We are having a strange issue with Yandex. We want them to crawl our site and we recently created a Yandex Webmaster account. And to ensure Yandex doesn’t get accidentally blocked by any of our other Firewall rules, we created a Firewall Rule and placed it in first position to allow the following User Agent: Mozilla/5.0 (compatible; YandexBot/3.0; +http://yandex.com/bots) to access our site.
Now here is the strange part. We can see from our Firewall allow rule that they accessed our site approximately 1,700 times in the last 24 hours, which is great, but we also checked our site logs and it does not show that Yandex has visited our site even once. So there is a problem somewhere. We also checked our .htaccess file to make sure the Yandex bot isn’t getting blocked there and it is not as far as we can see.
So we are wondering why else might be preventing the Yandex bot from getting through to our site and registering in our site visitor logs. Any ideas perhaps where we can check please to see if we have the bot blocked accidentally?
Thank you so much.
For starters, Yandex is one of the search engines currently recognised by Cloudflare.
So there’s no need to explicitly whitelist them. On top of that, firewall rules would be the wrong place unless you have a previous rule blocking anything.
If the firewall log shows permitted requests and the requests were not cached they should have reached your server and should be in the logs. Are you sure we are not talking about cached resources?

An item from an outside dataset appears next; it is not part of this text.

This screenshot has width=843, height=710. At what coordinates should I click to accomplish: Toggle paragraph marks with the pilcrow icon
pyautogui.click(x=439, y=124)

Thank you for your reply. I am very sorry, but I am not sure I understand your question about cached resources. What I can tell you though is that the site that we want Yandex to index is a phpbb forum and in the admin area it automatically logs all bots based upon their user agent and it shows that the Yandex bot has never visited the site.
We can remove the firewall rule to allow it access, but the only reason we created that is because we do have Russia as a country that is served a JS Challenge. So we didn’t want them getting slowed down by that.

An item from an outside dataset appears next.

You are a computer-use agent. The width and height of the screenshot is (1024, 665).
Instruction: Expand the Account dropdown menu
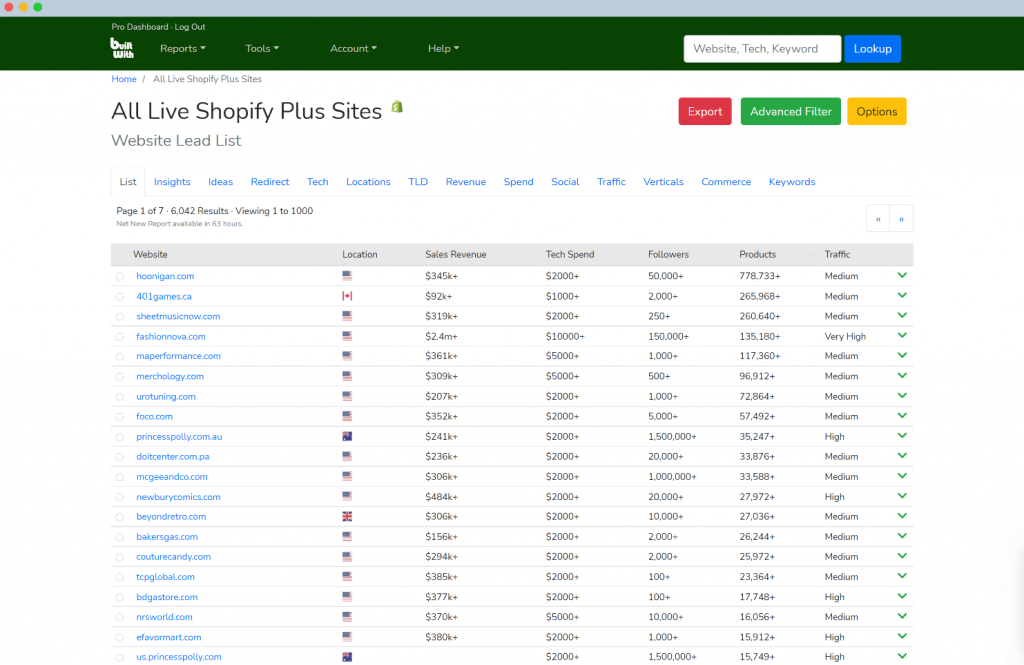[x=353, y=48]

If resources are cached on the Cloudflare proxies they will be served by them and those requests will never reach your server.
Can you post a sample screenshot from the firewall log which did not reach your server?
Sorry if my last reply was still a bit confusing perhaps. The firewall log from Cloudflare shows that the requests from Yandex were all allowed to reach our site so no problem there. And on our site it logs the last time a bot spyder or bot crawler visited our site and it shows us that Yandex has never visited our site. I also monitor who is online in real time quite often on our site and I also never see Yandex actually on the site, but I see all the other main bots on the site quite often like Bing, Google, Facebook, etc.
This topic was automatically closed 3 days after the last reply. New replies are no longer allowed.